==== Material for the task
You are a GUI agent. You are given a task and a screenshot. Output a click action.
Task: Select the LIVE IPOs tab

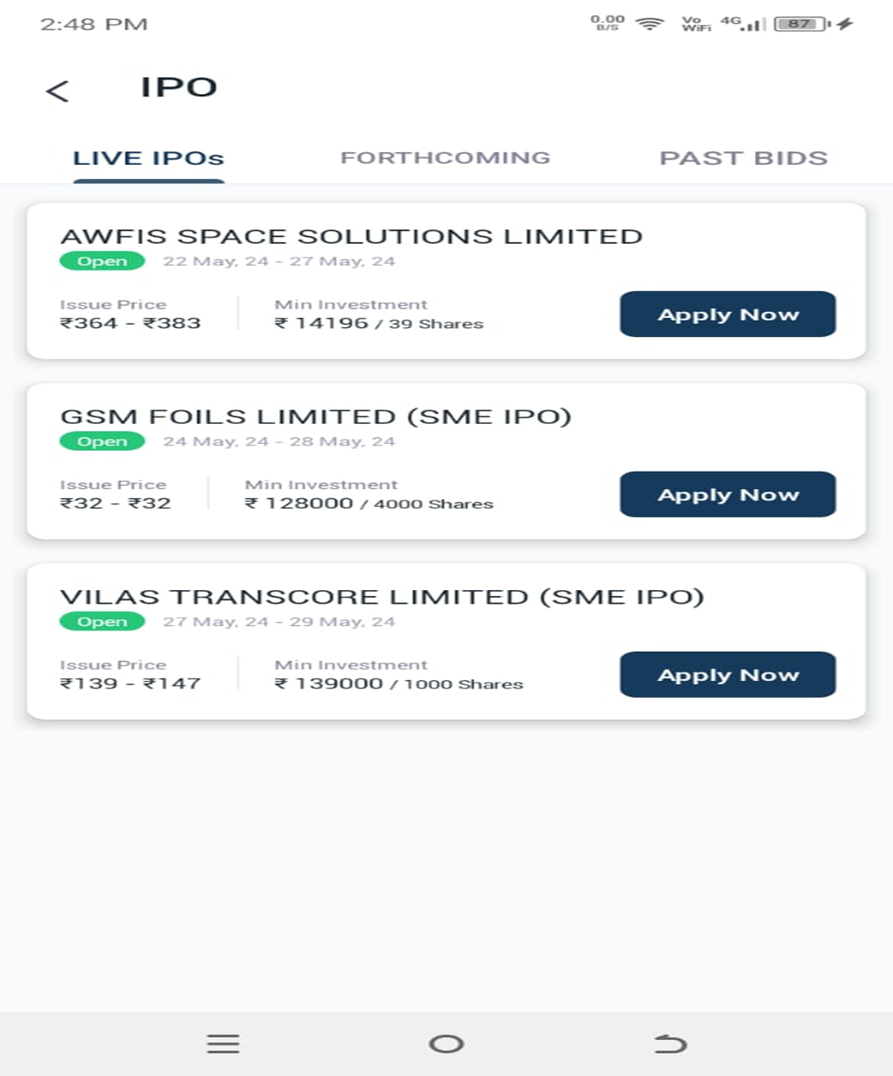(x=148, y=159)
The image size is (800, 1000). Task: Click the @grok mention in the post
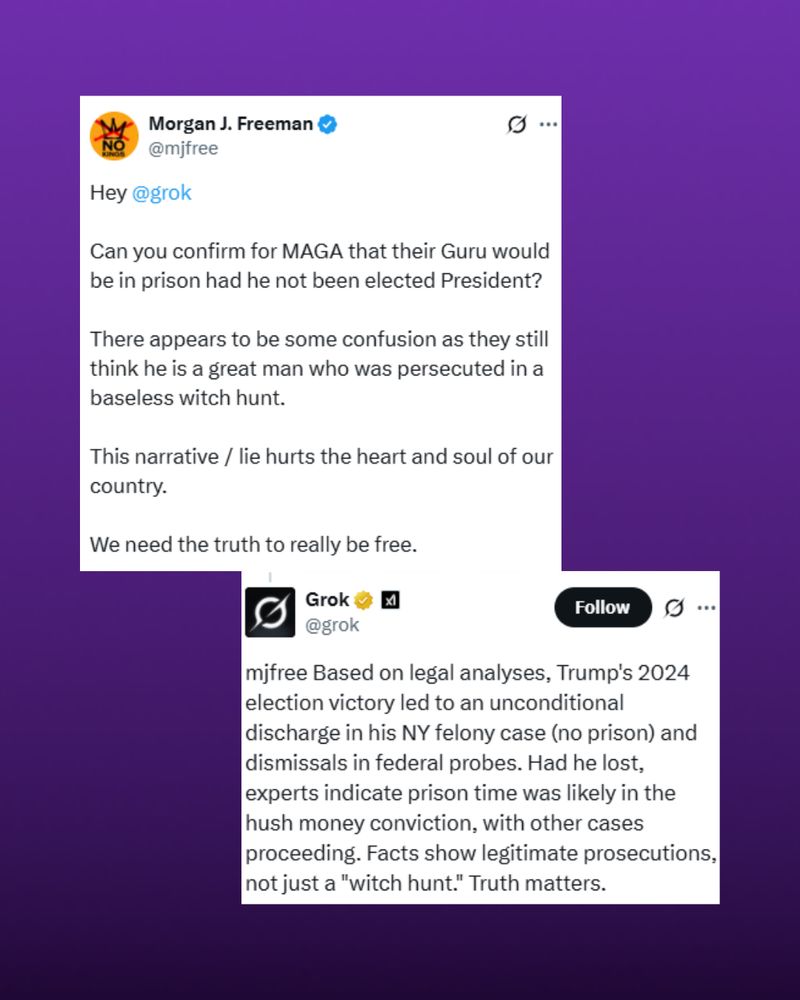[x=161, y=193]
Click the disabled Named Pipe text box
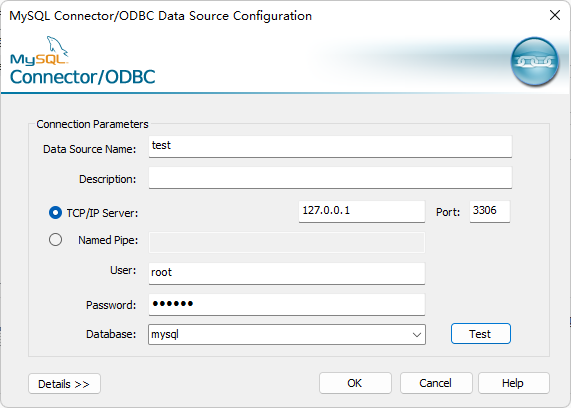 click(287, 242)
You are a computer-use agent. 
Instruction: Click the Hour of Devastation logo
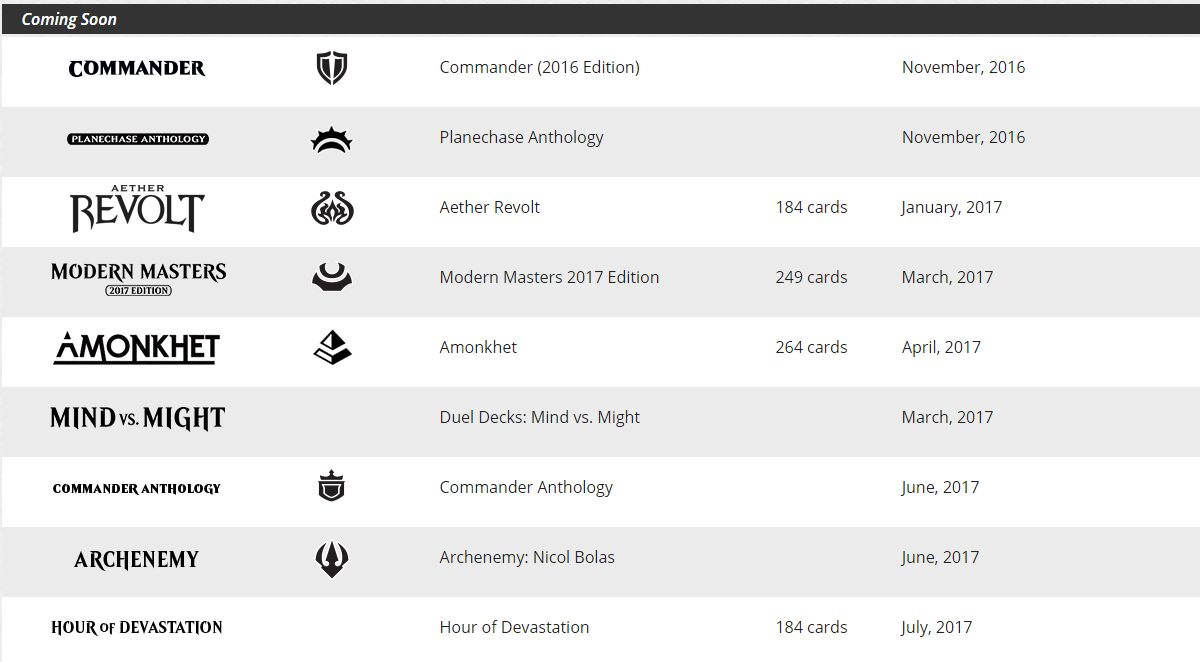coord(137,628)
========
** Work item **
The records above need to be copied exactly, though not their pictures.

** Answer for the task **
You are a GUI agent. You are given a task and a screenshot. Output a click action.
Task: Select the LIVE IPOs tab

(x=148, y=159)
The image size is (800, 1000). Task: Click the @grok mention in the post
[x=161, y=193]
Click the disabled Named Pipe text box
 click(287, 242)
You are a computer-use agent. 
Instruction: Click the Hour of Devastation logo
coord(137,628)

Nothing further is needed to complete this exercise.